Stored entries
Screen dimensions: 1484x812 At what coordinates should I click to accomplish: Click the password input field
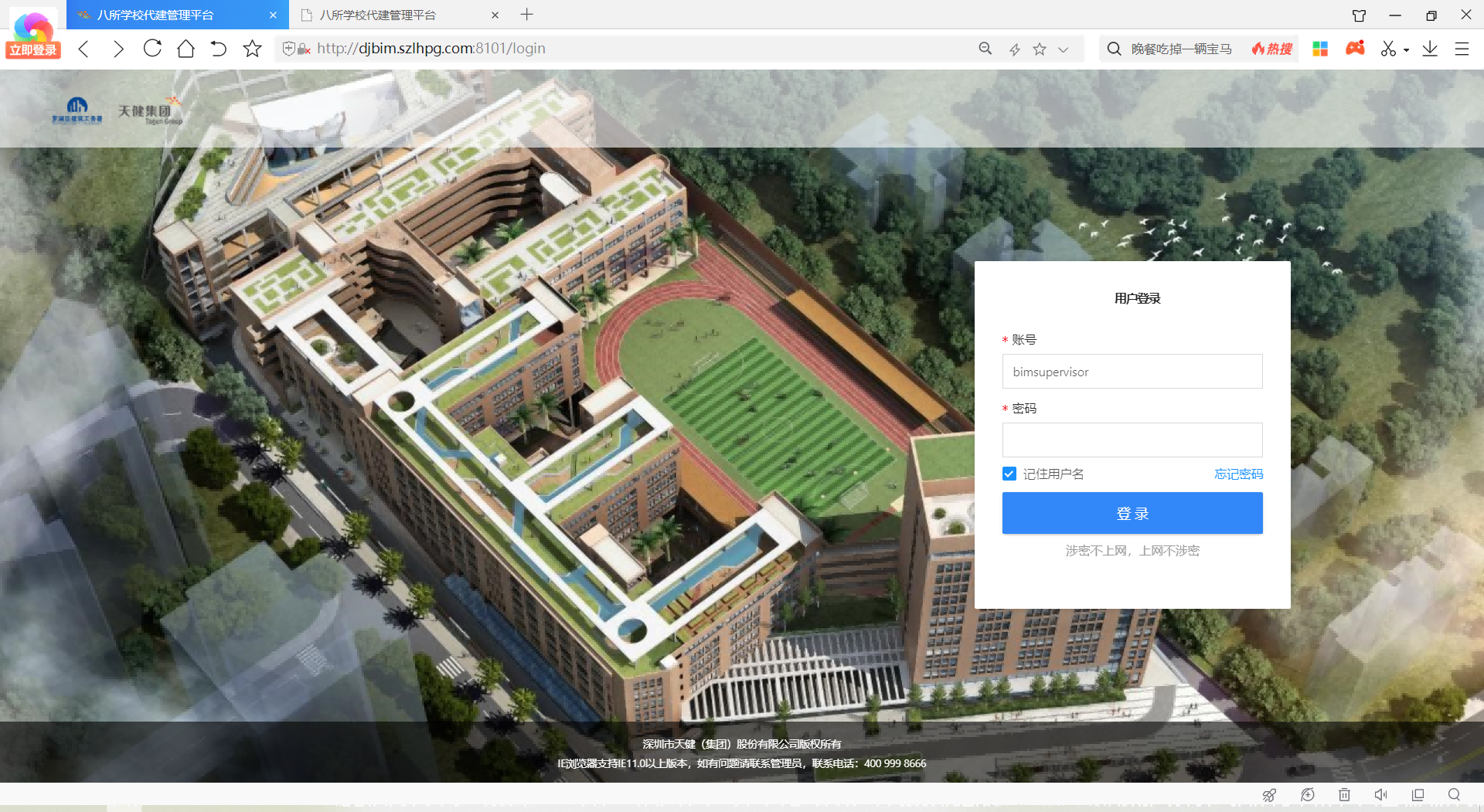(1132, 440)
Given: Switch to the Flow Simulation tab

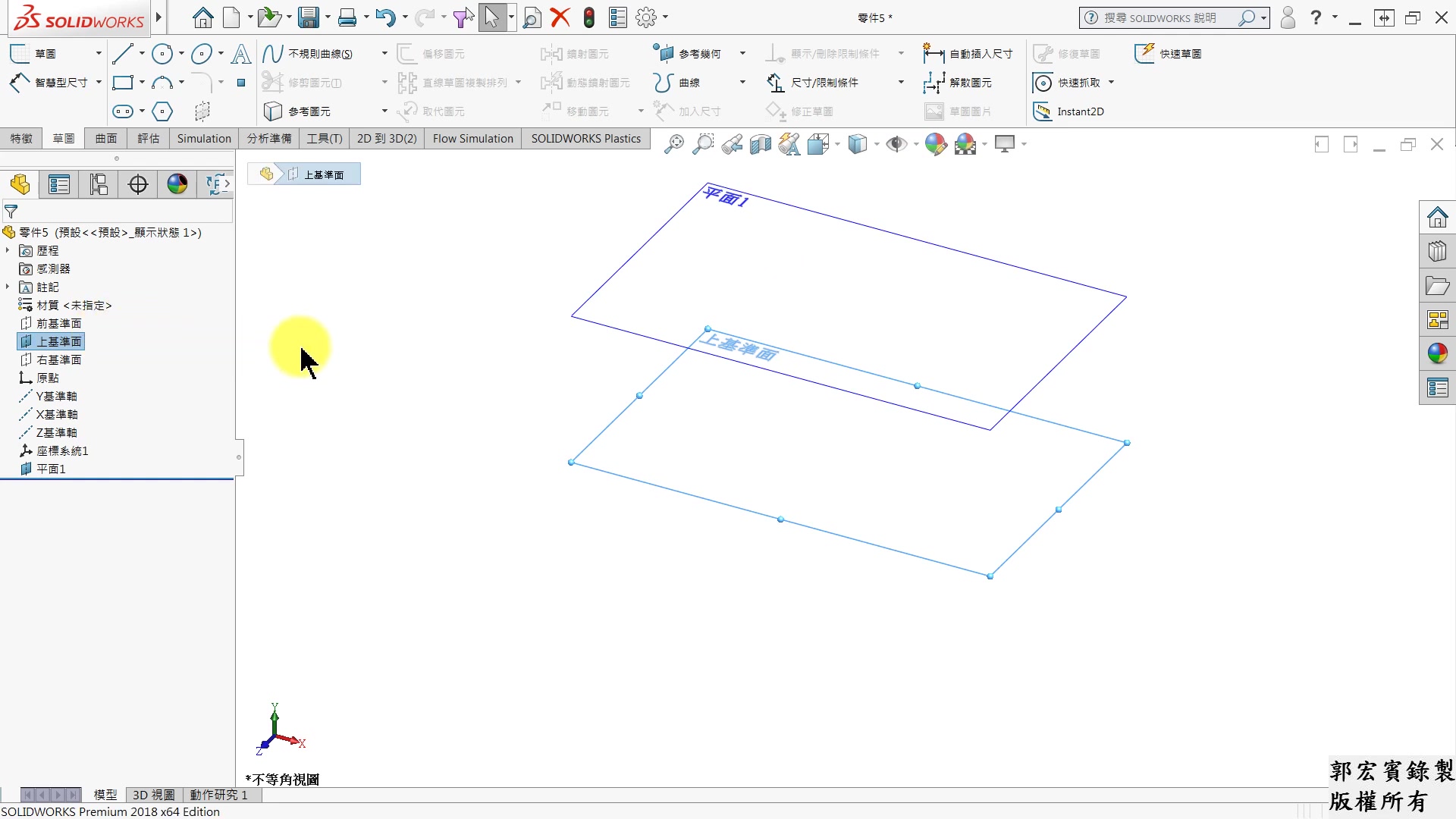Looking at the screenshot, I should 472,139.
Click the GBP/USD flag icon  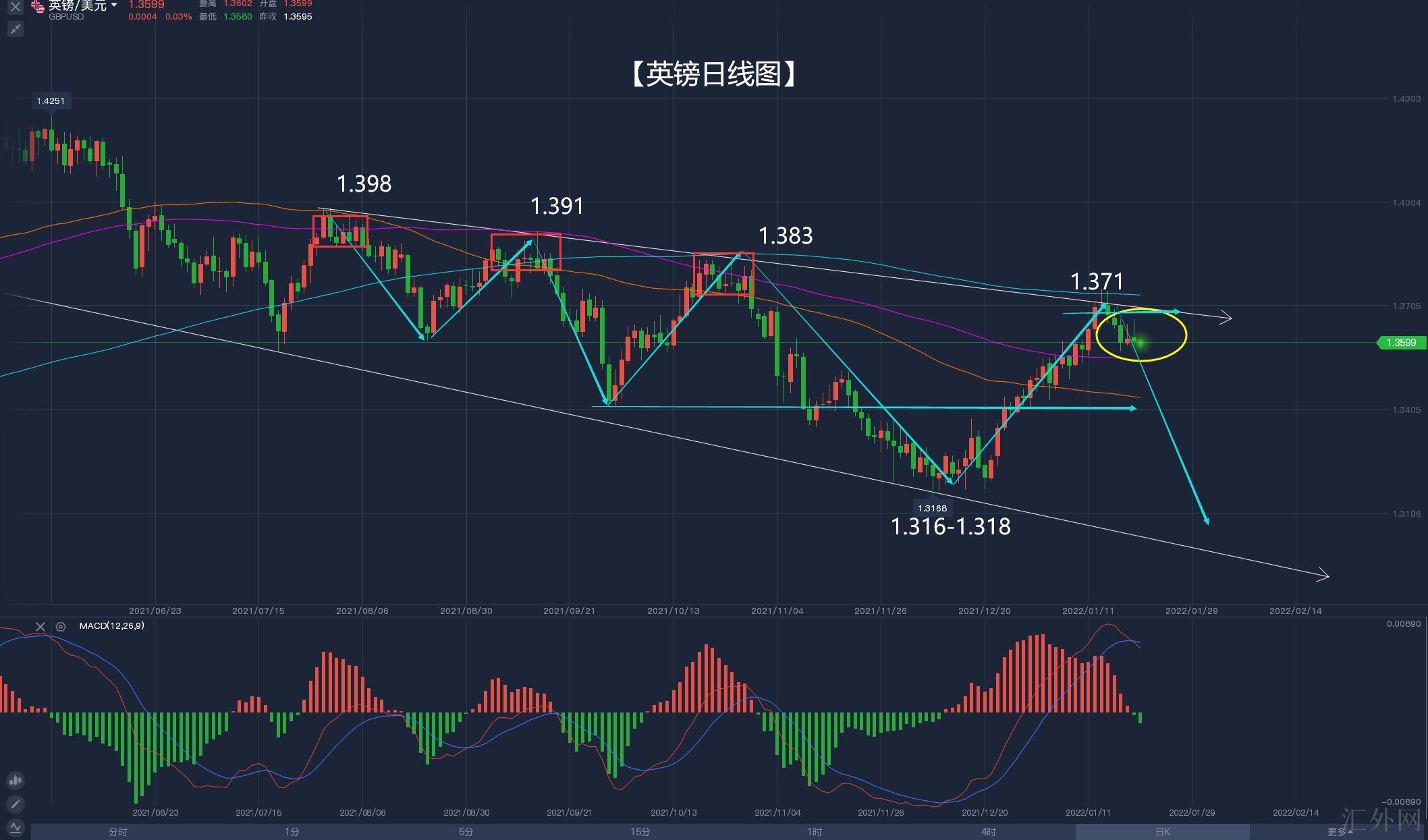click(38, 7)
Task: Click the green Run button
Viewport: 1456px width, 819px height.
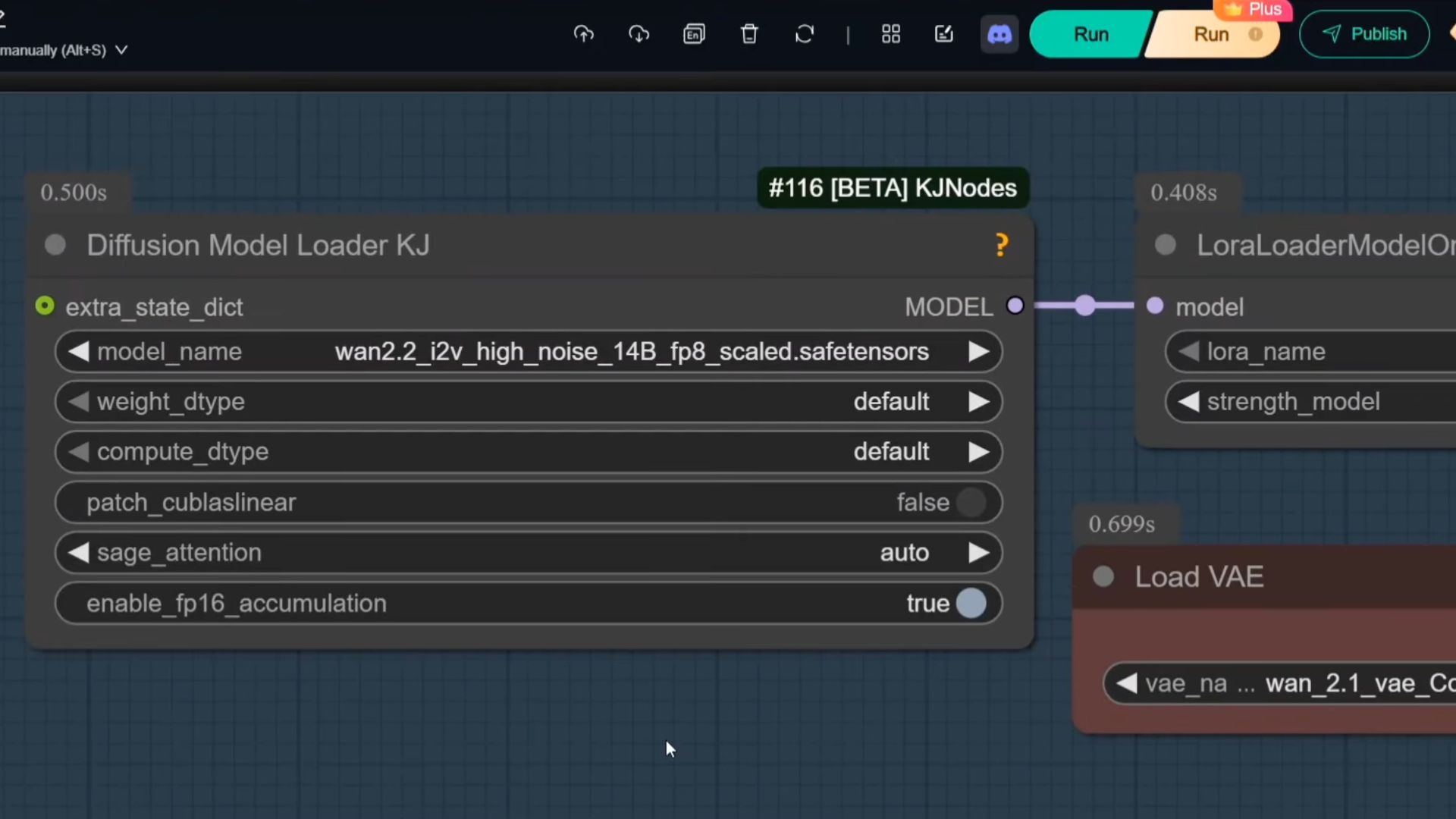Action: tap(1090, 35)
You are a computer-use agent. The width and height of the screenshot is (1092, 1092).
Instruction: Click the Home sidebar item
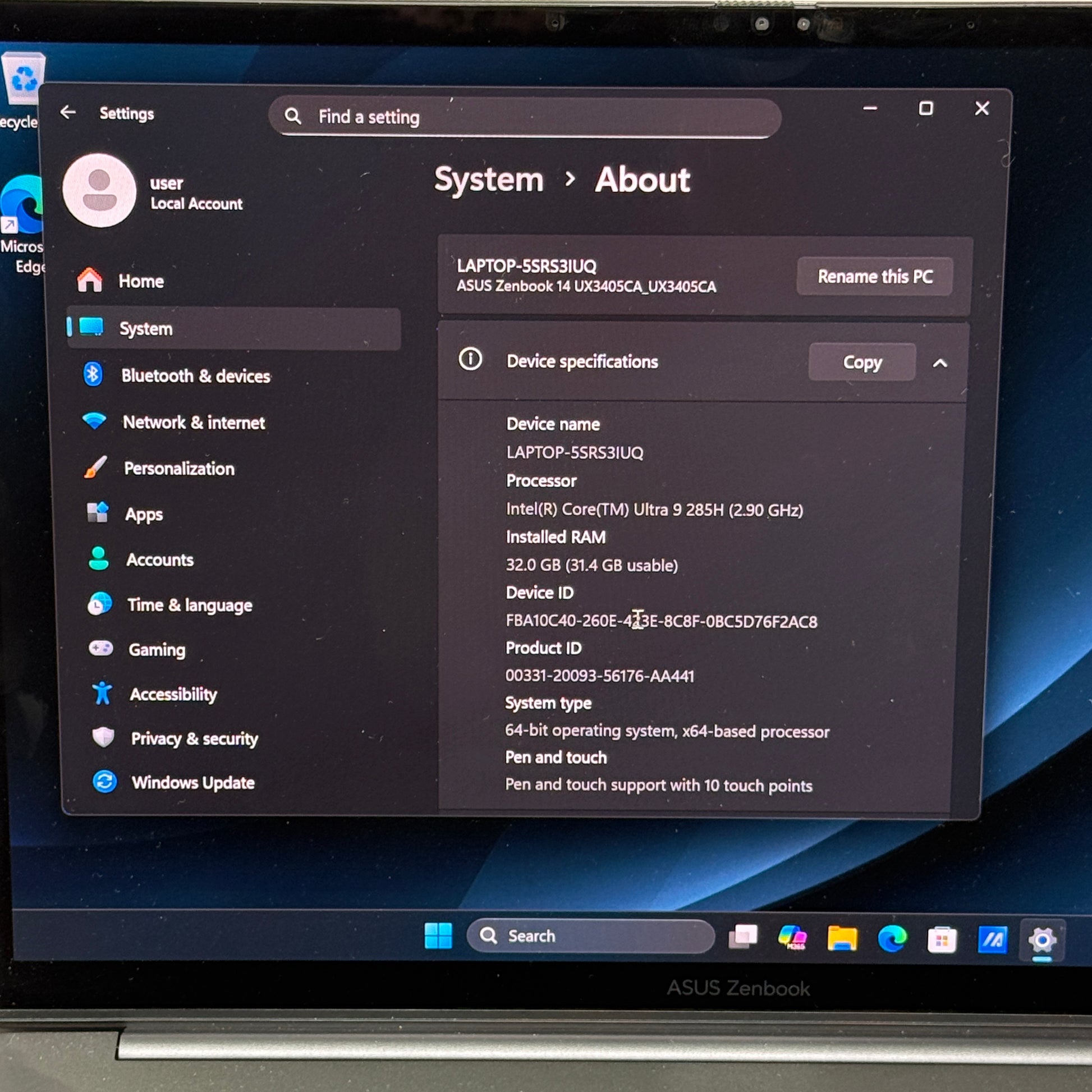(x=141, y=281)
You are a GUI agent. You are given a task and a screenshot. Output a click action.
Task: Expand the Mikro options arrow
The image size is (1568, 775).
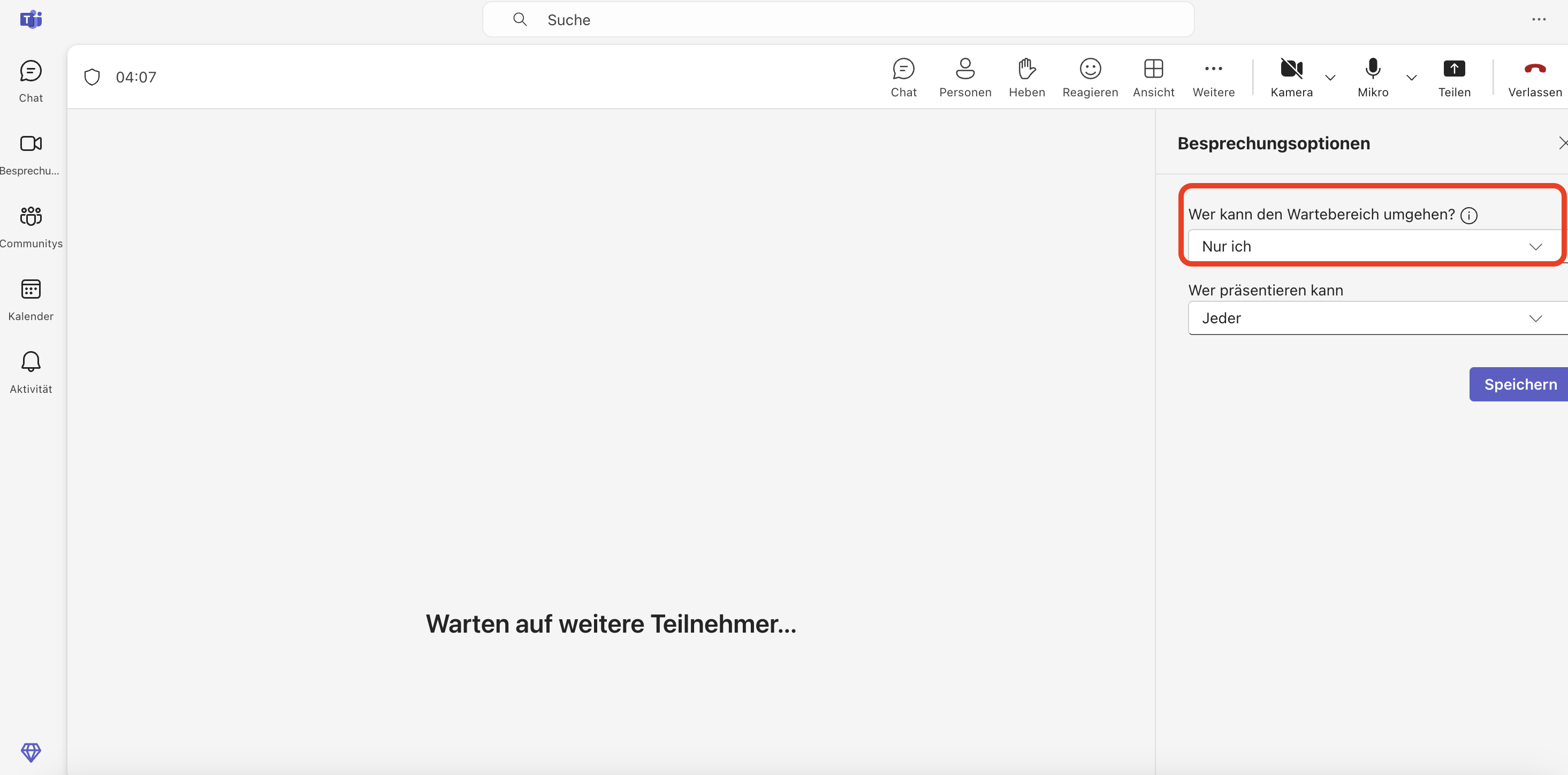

▶ Work to complete
Transcribe exactly, and only, the lines from the one containing "You are a GUI" through the last line of the records above, both included; leave out the pictures.

▶ Answer to this task
You are a GUI agent. You are given a task and a screenshot. Output a click action.
Task: Expand the Mikro options arrow
The image size is (1568, 775).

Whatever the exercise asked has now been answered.